What I did not know was how explosives could destroy the brute steel strength of a Humvee.  Cold, strong steel is no match for high explosives.  

The point is a whole powerful world of explosives awaited to be discovered.  God designed the physical world with chemicals which had enormous power.  That power lay hidden until almost 2000 after Christ died on a cross for the sins of humanity.  

Consider a second example of what we did not know for a long, long time.  For at least 2000 years, the world wondered how birds could fly.  Leonardo da Vinci experimented with flying machines in 1487 (you have seen his drawings).  Daniel Bernoulli, 1700 – 1782; pictured at left, discovered his famous principle of flight. Around 1880, interest continued to increase as men became more eager to fly. Aviation interest built toward Kitty hawk, January 8, 1904 and Orville and Wilber Wright.  It had taken a long time to apply Bernoulli’s principle to flight. 

 Here’s the principle — when the wing of an airplanes splits two air molecules, the air going under the wing will reach the back of the wing at the same time as the second air molecule that goes over the wing, but the over-the-wing molecule has to travel farther and faster, making it lighter, resulting in “lift.”  Put another way,  “Bernoulli’s principle explains that an aircraft can achieve lift because of the shape of its wings. They are shaped so that air flows faster over the top of the wing and slower underneath. Fast moving air equals lower air pressure while slow moving air equals higher air pressure” (Wikipedia). Based simply on the shape of a wing, a fully loaded 747 (weighing 900,000 pounds) gets off the ground. Humanity waited a long, long time to discover “Bernoulli’s Principle of Flight.”  

 What else awaits?  What else is mysterious to us?  

The oceans!  I believe at some point God will allow us to discover why He covered 73% of the earth’s surface with water. I believe we will discover vast purposes for the ocean which are simply unknown today.  

Significant discoveries await in medicine.  Space, the Arctic and the Australian outback are other great unknowns.  And the human mind awaits to be unlocked.

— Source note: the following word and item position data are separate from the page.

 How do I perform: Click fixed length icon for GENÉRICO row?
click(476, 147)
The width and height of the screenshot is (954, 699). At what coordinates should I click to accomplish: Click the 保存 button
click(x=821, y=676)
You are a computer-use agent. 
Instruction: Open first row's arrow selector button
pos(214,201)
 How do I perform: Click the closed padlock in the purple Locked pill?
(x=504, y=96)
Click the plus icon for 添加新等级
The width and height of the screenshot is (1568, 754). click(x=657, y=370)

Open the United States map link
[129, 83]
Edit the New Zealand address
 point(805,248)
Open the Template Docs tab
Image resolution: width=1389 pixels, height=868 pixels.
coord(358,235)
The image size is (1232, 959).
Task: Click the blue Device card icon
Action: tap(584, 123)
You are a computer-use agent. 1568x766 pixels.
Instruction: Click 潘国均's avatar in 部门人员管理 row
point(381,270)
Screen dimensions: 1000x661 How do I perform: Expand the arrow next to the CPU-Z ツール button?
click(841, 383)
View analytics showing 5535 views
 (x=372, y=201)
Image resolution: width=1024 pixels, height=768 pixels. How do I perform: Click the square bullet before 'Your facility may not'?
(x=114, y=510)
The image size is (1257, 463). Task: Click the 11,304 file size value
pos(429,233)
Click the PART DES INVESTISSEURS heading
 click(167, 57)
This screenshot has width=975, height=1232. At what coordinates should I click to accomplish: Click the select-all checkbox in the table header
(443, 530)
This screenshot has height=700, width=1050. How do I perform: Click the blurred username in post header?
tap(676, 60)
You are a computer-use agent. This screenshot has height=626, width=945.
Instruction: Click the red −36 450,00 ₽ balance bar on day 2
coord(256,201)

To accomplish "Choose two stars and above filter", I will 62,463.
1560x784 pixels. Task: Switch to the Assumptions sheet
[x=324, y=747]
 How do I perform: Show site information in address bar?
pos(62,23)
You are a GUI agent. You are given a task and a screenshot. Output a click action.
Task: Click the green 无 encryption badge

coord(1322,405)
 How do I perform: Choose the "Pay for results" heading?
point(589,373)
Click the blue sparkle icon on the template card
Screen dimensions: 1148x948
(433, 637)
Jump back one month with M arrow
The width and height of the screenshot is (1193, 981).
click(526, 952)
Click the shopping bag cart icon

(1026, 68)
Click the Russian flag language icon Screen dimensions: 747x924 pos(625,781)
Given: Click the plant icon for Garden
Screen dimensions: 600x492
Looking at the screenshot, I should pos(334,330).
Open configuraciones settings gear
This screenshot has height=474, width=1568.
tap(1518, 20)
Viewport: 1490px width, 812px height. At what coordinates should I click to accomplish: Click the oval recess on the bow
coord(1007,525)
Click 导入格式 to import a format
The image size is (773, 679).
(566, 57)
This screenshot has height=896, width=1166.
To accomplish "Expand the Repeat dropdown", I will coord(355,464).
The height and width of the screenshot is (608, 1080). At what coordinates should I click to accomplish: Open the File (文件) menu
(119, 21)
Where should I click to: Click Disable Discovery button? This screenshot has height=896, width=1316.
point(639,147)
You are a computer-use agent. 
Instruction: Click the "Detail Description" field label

Proverbs 25 says, “It is the glory of God to conceal a matter; to search out a matter is the glory of kings.”   So God hides things and people slowly discover them. Oh to “search out a matter.”              

The greatest discoveries are spiritual in nature.  The Lord Jesus Christ spoke of “true riches” in Luke 16:11 – Who will trust you with true riches?”   During the course of a life, we discover some of these riches.  However, I believe that most of God’s riches are yet to be experienced.   Oh to meet the requirements of Luke 16:8-10 that we would experience “true riches.”